Top Tip: Research what healthcare services are available and be sure that all travellers have insurance before you go away
“The majority of countries will have universal healthcare and you will have access to the health service you require should you fall ill. For minor ailments, most countries will have local pharmacies who will be able to provide advice and products. You may wish to look up which pharmacy brands are most reputable in the country you are travelling to, as so you know what to look out for.
“ If you fall ill whilst travelling within the European Union, your healthcare is likely to be covered by your European Health Insurance Card (EHIC) if you are using one. This gives you the right to access state-provided healthcare for free or at a lower cost. If you fall ill in a country outside of the EU, you may need to pay for healthcare depending on the treatment you require. It is always advisable to purchase travel insurance before travelling abroad, which covers medical costs too.”

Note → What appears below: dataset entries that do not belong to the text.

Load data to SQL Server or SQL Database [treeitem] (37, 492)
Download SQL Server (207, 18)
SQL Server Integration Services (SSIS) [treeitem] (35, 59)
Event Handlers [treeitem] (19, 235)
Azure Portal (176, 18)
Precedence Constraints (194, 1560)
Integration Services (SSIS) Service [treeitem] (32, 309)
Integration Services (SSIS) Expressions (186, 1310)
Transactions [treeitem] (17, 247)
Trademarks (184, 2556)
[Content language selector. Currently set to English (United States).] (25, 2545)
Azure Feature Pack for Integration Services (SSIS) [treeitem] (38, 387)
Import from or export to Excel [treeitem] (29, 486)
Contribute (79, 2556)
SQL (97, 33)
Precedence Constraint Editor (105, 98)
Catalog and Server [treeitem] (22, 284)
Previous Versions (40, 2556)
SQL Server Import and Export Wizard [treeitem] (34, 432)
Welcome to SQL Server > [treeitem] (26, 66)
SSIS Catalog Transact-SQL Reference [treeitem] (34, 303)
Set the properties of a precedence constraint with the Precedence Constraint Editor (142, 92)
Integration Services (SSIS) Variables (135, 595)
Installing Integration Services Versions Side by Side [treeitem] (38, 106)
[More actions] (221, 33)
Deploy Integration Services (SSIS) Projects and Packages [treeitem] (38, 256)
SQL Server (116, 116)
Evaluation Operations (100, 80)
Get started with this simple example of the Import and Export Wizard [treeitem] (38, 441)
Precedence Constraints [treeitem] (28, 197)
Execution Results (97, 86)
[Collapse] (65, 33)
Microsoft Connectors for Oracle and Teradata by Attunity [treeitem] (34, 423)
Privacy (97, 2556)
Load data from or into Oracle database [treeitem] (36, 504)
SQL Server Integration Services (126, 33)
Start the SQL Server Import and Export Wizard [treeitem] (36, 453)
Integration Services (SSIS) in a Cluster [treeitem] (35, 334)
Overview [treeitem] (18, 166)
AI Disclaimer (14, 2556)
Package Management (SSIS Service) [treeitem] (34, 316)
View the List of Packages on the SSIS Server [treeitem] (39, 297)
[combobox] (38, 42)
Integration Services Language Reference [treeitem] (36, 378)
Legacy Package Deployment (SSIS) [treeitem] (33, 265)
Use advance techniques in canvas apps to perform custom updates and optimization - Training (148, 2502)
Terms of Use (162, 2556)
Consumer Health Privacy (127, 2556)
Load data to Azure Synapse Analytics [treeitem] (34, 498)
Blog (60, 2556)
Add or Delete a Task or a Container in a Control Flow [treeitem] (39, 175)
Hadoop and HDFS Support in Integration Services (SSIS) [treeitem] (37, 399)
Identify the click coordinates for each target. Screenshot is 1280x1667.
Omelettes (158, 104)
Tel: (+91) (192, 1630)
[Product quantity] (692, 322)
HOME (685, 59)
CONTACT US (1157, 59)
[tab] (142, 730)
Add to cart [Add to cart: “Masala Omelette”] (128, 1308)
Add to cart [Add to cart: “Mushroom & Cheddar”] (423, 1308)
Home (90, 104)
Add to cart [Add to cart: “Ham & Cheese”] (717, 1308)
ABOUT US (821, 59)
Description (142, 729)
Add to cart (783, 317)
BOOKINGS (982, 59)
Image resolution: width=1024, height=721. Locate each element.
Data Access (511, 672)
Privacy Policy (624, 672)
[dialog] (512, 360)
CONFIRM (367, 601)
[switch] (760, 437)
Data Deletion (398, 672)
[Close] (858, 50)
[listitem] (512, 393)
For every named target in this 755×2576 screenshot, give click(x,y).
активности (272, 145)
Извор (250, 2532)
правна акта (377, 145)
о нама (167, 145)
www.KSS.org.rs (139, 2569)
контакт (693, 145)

Budget breaks are another popular holiday option, usually including flights, accommodation and sometimes food, and drink as part of a reasonably priced package (usually under £300). Popular destinations for budget breaks include Spain and the Canary Islands, including Lanzarote and Gran Canaria. With buffets being the food of choice for the majority of budget breaks, it is important to be vigilant when filling up your plate, being sure that the food has not been left out for too long and has been prepared correctly.
Top Tip: Pack rehydration sachets to help treat travel tummy should you experience it
Matt explains: “Diarrhoea is one of the most common illnesses to experience when travelling, so much so that you may have heard it referred to as ‘Travellers’ Diarrhoea’. It can be caused by a number of germs, the most common being E.coli and Salmonella (found in contaminated foods). It can also be caused by a parasite such as Giardia, which is found in contaminated water.
“Salts and fluids that are essential to the body’s healthy functioning are lost when individuals experience diarrhoea. Therefore, it is very important to replace these by drinking plenty of water and also taking rehydration sachets, such as Lloyds Pharmacy Rehydration Sachets, which replace these lost salts and electrolytes.”